On Tuesday, Make Sunsets announced it had completed three balloon launches near Reno, Nevada, each of which contained less than 10 grams of sulfur dioxide, which is the most commonly sited aerosol particle discussed in conversations about solar geoengineering. Two of the balloons launched also had location trackers, and one had a camera, too.
The idea of solar geoengineering has been around for decades and generally refers to spraying aerosol particles into the upper atmosphere in order to reflect the sun’s rays away from earth and back to space, cooling the earth and temporarily mitigating the effects of climate change.
Essentially, solar geoengineering is mimicking what happens when a volcano erupts, and it’s known to work. When Mount Pinatubo in the Philippines released thousands of tons of sulfur dioxide into the stratosphere in the 1991 eruption, the global temperature of the earth was lowered on average by about 1 degree Fahrenheit, according to the U.S. Geological Survey.

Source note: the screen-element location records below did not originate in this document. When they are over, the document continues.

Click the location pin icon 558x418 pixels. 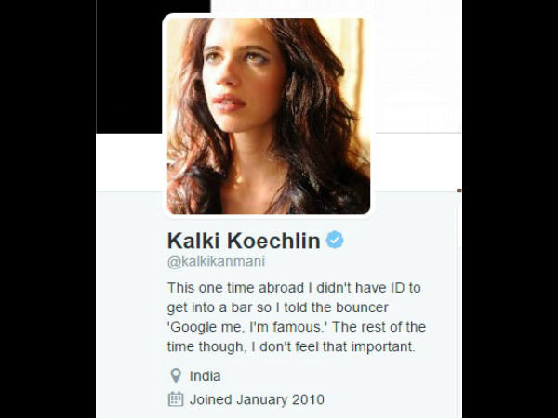[x=176, y=375]
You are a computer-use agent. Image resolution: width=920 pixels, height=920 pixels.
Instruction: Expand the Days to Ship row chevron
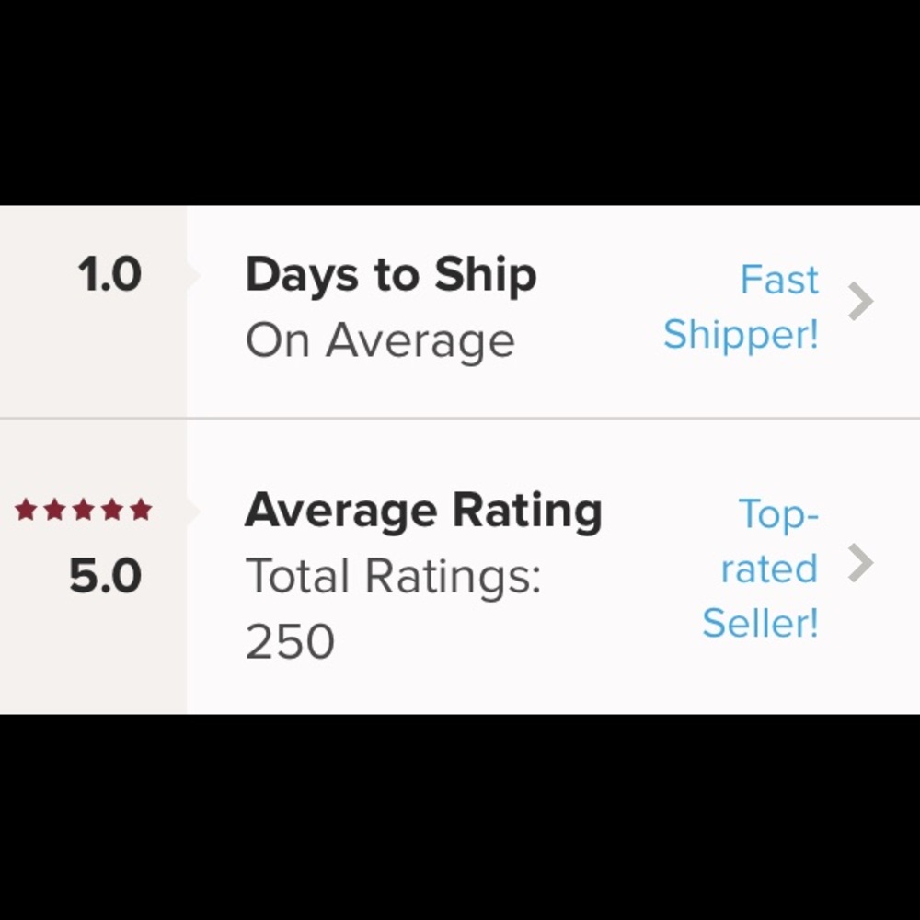859,302
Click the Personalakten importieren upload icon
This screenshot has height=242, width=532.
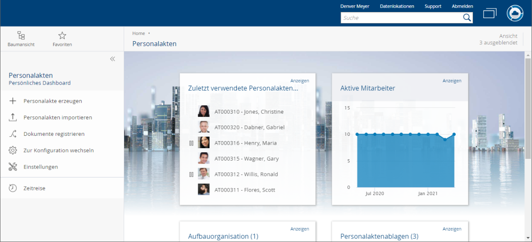coord(13,118)
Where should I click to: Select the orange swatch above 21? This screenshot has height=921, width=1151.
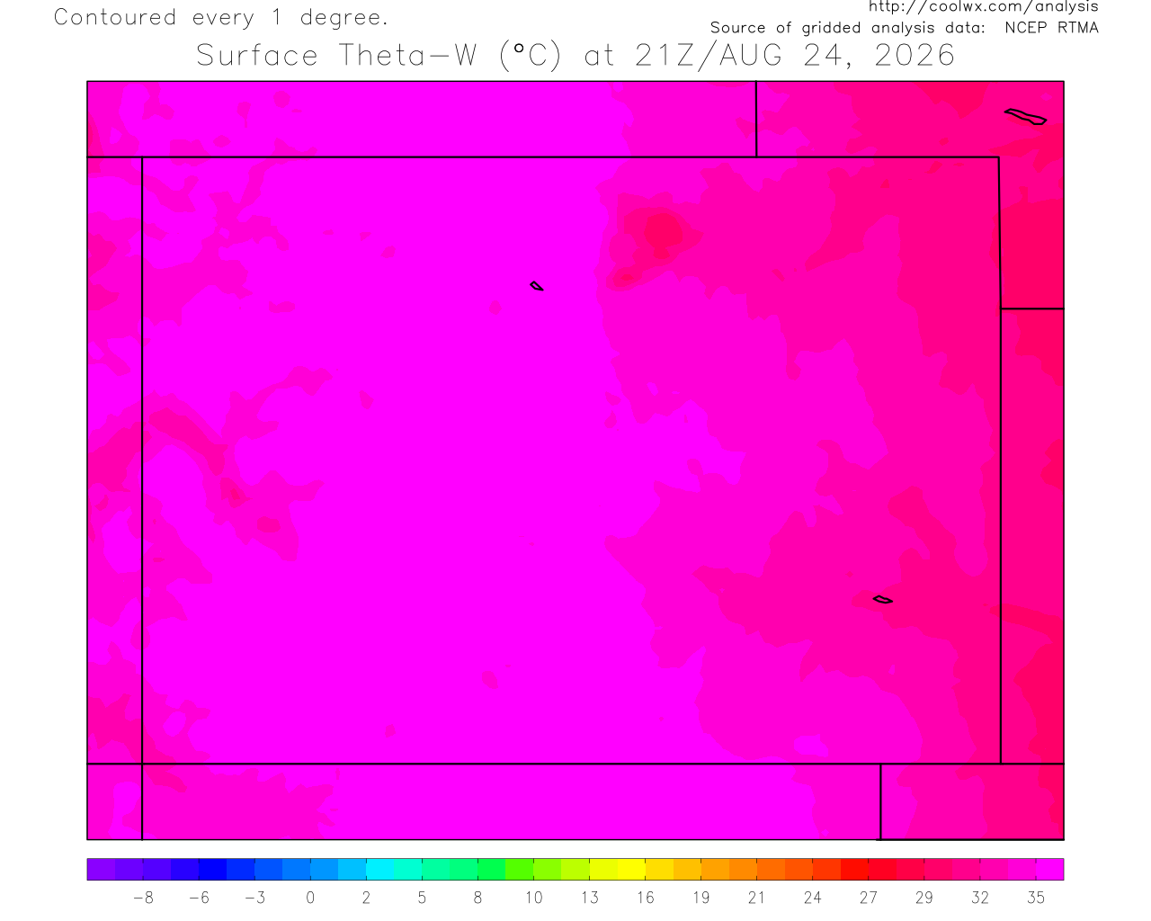770,870
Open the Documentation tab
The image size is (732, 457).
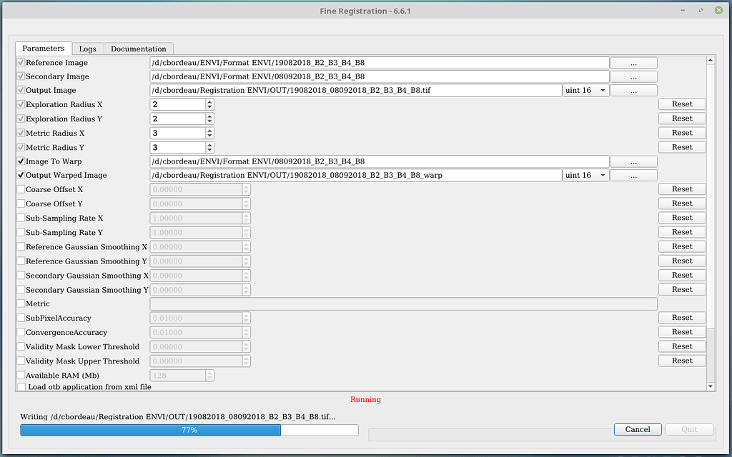point(138,49)
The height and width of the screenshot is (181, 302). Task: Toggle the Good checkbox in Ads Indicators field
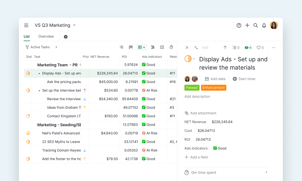(215, 148)
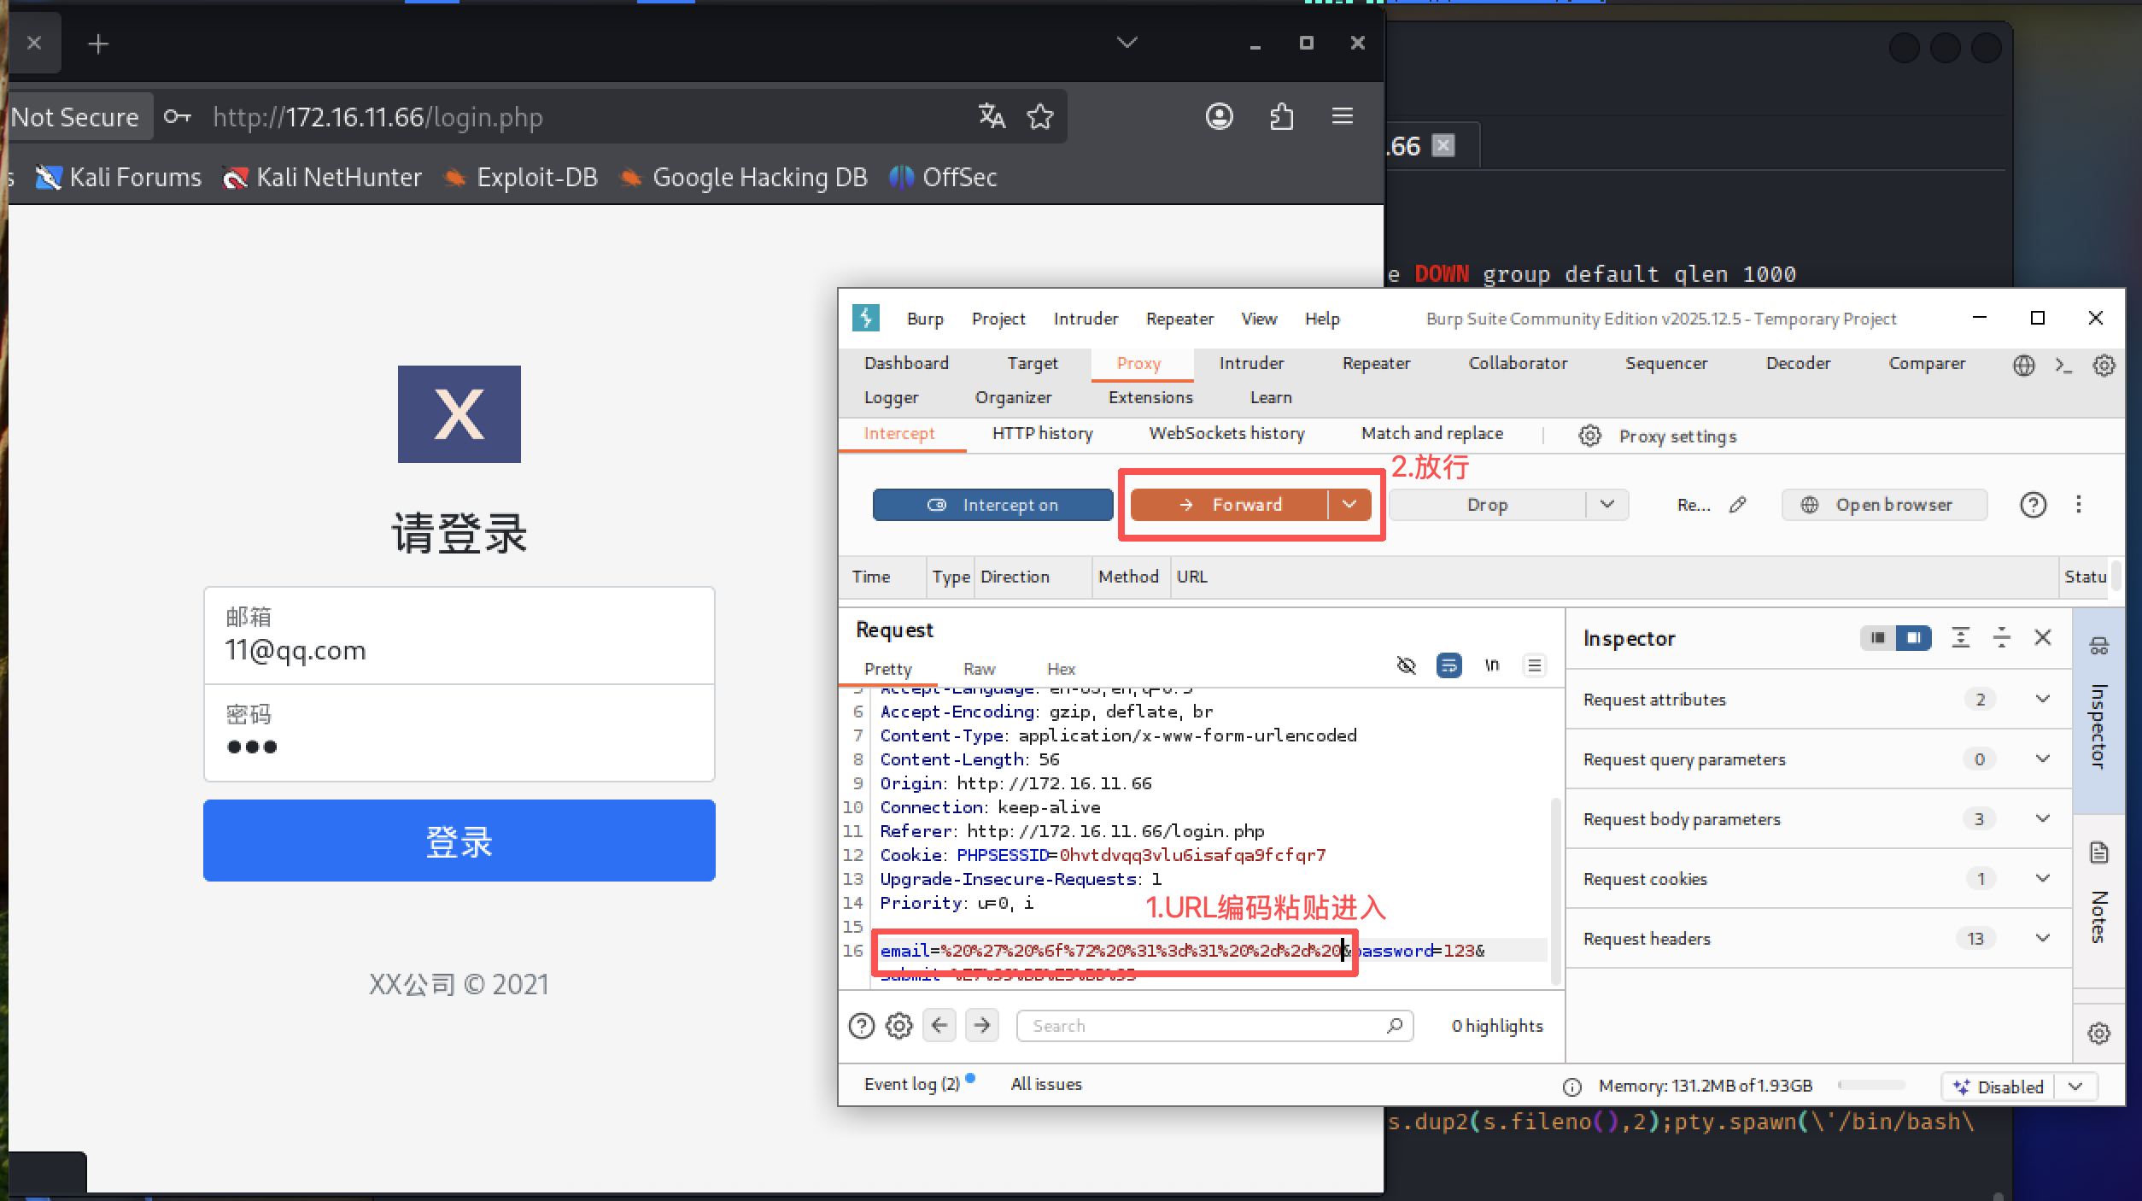Toggle hide the request editor crossed-eye icon

[1406, 665]
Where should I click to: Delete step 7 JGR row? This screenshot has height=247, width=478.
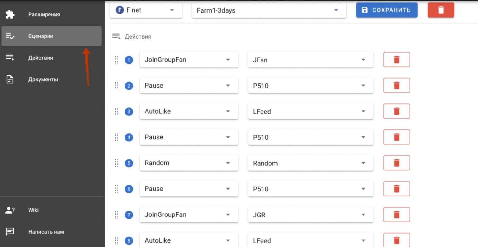(x=396, y=215)
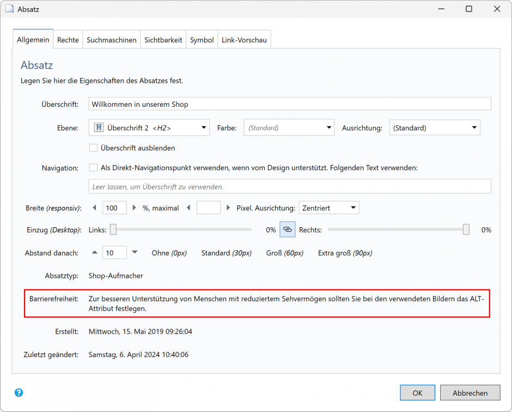
Task: Click the blue help question mark icon
Action: coord(19,392)
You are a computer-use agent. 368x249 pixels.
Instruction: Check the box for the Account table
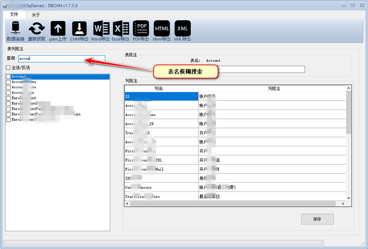coord(8,77)
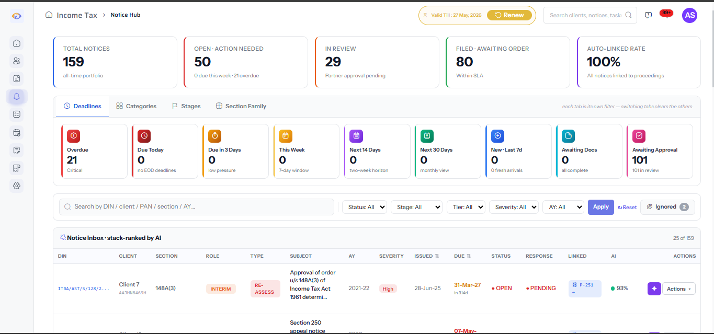Open the clients icon in sidebar

(x=17, y=61)
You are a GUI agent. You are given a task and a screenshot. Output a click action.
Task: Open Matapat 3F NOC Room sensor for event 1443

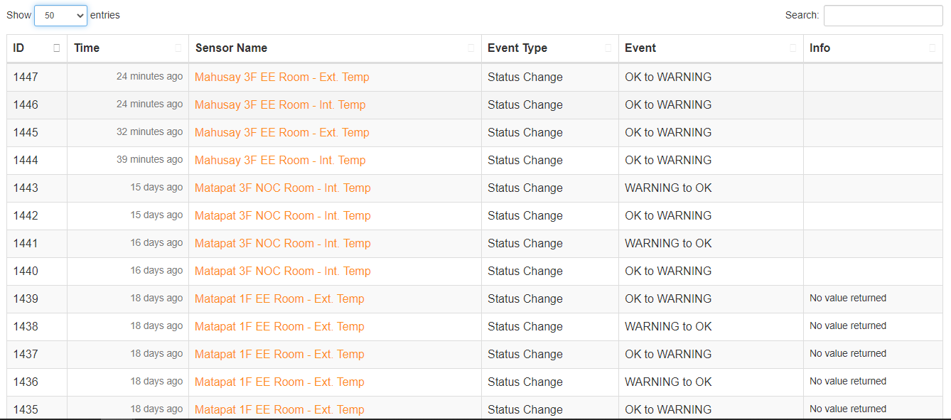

Solar geoengineering is not a solution to climate change, and nobody who studies it rigorously suggests it should be. It’s a temporary stopgap measure.
In addition, while releasing sulfur dioxide particles will cool the earth quickly and relatively inexpensively, it’s also dangerous. Injecting sulfur dioxide into the atmosphere could damage the ozone layer, cause respiratory illness and create acid rain.
But as the effects of climate change become more obvious, people are beginning to take the idea more seriously.
The White House is coordinating a five-year research plan into solar geoengineering, the quadrennial U.N.-backed Montreal Protocol assessment report included an entire chapter addressing stratospheric aerosol injection (more colloquially called solar geoengineering), and Dustin Moskovitz, a co-founder of Facebook, is funding solar geoengineering research via his philanthropic organization, Open Philanthropy.
While momentum is building, there isn’t any international governance rules about how to study and potentially regulate the idea.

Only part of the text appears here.